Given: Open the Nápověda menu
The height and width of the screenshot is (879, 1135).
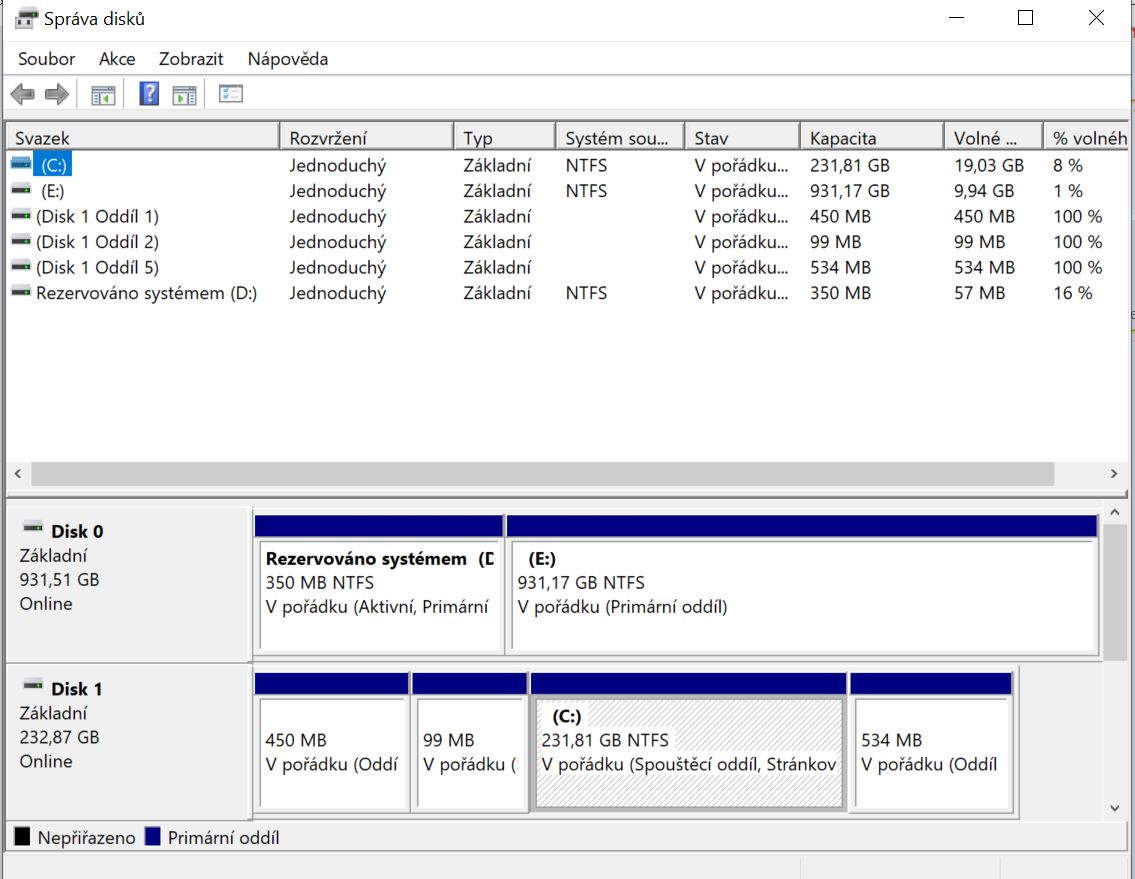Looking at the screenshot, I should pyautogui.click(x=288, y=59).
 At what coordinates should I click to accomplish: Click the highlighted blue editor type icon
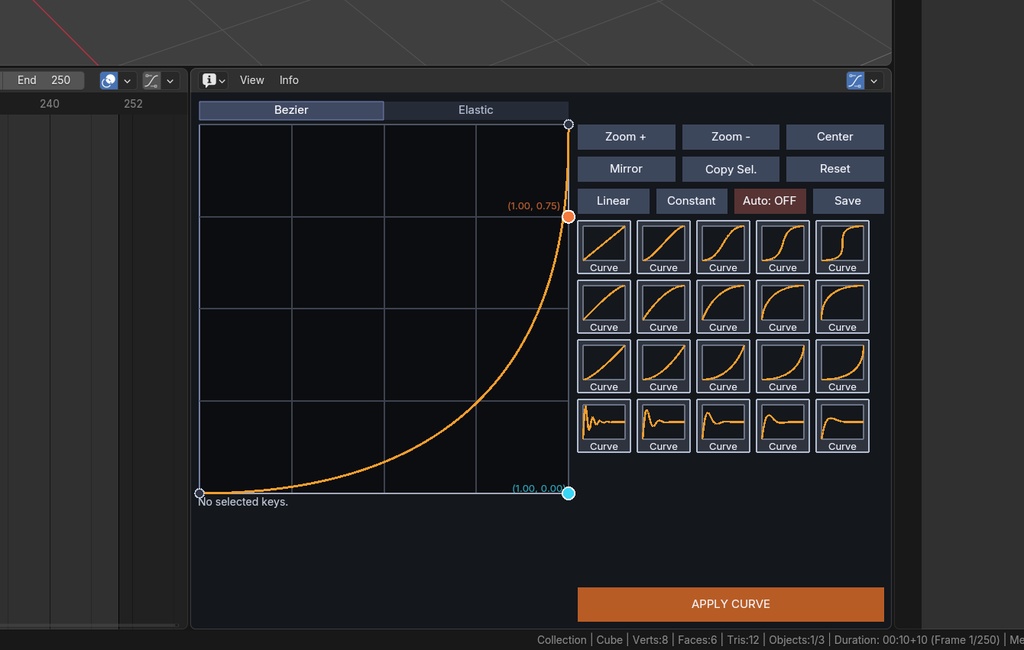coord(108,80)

----

Required action: Return every line above word for word, minus images.

Answer space:
Given: Open the Nápověda menu
The height and width of the screenshot is (879, 1135).
Looking at the screenshot, I should pyautogui.click(x=288, y=59).
 At what coordinates should I click to accomplish: Click the highlighted blue editor type icon
coord(108,80)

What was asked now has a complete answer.